-- DATA FOR THE TASK --
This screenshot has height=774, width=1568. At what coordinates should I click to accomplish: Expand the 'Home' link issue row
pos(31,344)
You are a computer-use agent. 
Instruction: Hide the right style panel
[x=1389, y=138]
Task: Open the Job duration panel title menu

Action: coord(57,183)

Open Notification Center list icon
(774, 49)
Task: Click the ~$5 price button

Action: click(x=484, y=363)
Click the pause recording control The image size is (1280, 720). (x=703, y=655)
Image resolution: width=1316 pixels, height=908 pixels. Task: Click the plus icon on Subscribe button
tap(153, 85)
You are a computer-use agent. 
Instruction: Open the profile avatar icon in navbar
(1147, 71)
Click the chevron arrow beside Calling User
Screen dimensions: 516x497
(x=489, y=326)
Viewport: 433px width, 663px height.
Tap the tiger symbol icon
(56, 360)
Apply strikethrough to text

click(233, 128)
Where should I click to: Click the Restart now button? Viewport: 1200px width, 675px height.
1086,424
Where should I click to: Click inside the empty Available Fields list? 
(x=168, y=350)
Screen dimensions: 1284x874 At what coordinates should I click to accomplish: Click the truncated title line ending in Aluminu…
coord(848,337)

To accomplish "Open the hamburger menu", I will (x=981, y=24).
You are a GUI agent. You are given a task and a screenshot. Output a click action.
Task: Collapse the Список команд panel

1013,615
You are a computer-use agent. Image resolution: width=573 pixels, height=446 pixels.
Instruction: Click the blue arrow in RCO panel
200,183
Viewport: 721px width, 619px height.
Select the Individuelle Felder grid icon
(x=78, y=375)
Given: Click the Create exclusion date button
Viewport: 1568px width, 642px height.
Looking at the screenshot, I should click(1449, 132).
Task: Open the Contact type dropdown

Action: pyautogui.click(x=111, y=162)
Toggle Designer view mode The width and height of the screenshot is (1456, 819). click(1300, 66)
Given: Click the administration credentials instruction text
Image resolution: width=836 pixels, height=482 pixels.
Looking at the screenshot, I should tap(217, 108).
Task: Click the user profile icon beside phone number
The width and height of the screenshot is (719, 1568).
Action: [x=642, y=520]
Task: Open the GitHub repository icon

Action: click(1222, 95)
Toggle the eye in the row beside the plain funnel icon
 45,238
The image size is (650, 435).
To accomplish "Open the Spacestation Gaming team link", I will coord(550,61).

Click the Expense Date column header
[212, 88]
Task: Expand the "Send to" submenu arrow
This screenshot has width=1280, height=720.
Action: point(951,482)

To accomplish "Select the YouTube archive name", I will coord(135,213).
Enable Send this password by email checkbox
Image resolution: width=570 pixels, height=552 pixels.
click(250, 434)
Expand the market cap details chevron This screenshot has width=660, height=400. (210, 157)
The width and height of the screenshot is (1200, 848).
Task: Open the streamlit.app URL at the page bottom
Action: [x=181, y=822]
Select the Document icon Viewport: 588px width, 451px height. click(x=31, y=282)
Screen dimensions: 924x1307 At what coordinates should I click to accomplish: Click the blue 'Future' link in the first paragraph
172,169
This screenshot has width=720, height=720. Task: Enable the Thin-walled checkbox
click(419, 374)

-- WORK ORDER --
Every line of the data must be written out again word for word.

-- ANSWER BELOW --
This screenshot has height=774, width=1568. At what coordinates should I click to accomplish: Expand the 'Home' link issue row
pos(31,344)
You are a computer-use agent. 
Instruction: Hide the right style panel
[x=1389, y=138]
Task: Open the Job duration panel title menu

Action: coord(57,183)

Open Notification Center list icon
(774, 49)
Task: Click the ~$5 price button

Action: click(x=484, y=363)
Click the pause recording control The image size is (1280, 720). (x=703, y=655)
Image resolution: width=1316 pixels, height=908 pixels. Task: Click the plus icon on Subscribe button
tap(153, 85)
You are a computer-use agent. 
Instruction: Open the profile avatar icon in navbar
(1147, 71)
Click the chevron arrow beside Calling User
Screen dimensions: 516x497
(x=489, y=326)
Viewport: 433px width, 663px height.
Tap the tiger symbol icon
(56, 360)
Apply strikethrough to text

click(233, 128)
Where should I click to: Click the Restart now button? Viewport: 1200px width, 675px height.
1086,424
Where should I click to: Click inside the empty Available Fields list? 
(x=168, y=350)
Screen dimensions: 1284x874 At what coordinates should I click to accomplish: Click the truncated title line ending in Aluminu…
coord(848,337)

To accomplish "Open the hamburger menu", I will (x=981, y=24).
You are a GUI agent. You are given a task and a screenshot. Output a click action.
Task: Collapse the Список команд panel

1013,615
You are a computer-use agent. Image resolution: width=573 pixels, height=446 pixels.
Instruction: Click the blue arrow in RCO panel
200,183
Viewport: 721px width, 619px height.
Select the Individuelle Felder grid icon
(x=78, y=375)
Given: Click the Create exclusion date button
Viewport: 1568px width, 642px height.
Looking at the screenshot, I should click(1449, 132).
Task: Open the Contact type dropdown

Action: pyautogui.click(x=111, y=162)
Toggle Designer view mode The width and height of the screenshot is (1456, 819). click(1300, 66)
Given: Click the administration credentials instruction text
Image resolution: width=836 pixels, height=482 pixels.
Looking at the screenshot, I should tap(217, 108).
Task: Click the user profile icon beside phone number
The width and height of the screenshot is (719, 1568).
Action: [x=642, y=520]
Task: Open the GitHub repository icon

Action: click(1222, 95)
Toggle the eye in the row beside the plain funnel icon
 45,238
The image size is (650, 435).
To accomplish "Open the Spacestation Gaming team link", I will coord(550,61).

Click the Expense Date column header
[212, 88]
Task: Expand the "Send to" submenu arrow
This screenshot has width=1280, height=720.
Action: point(951,482)

To accomplish "Select the YouTube archive name", I will coord(135,213).
Enable Send this password by email checkbox
Image resolution: width=570 pixels, height=552 pixels.
click(250, 434)
Expand the market cap details chevron This screenshot has width=660, height=400. (210, 157)
The width and height of the screenshot is (1200, 848).
Task: Open the streamlit.app URL at the page bottom
Action: [x=181, y=822]
Select the Document icon Viewport: 588px width, 451px height. click(x=31, y=282)
Screen dimensions: 924x1307 At what coordinates should I click to accomplish: Click the blue 'Future' link in the first paragraph
172,169
This screenshot has width=720, height=720. Task: Enable the Thin-walled checkbox
click(419, 374)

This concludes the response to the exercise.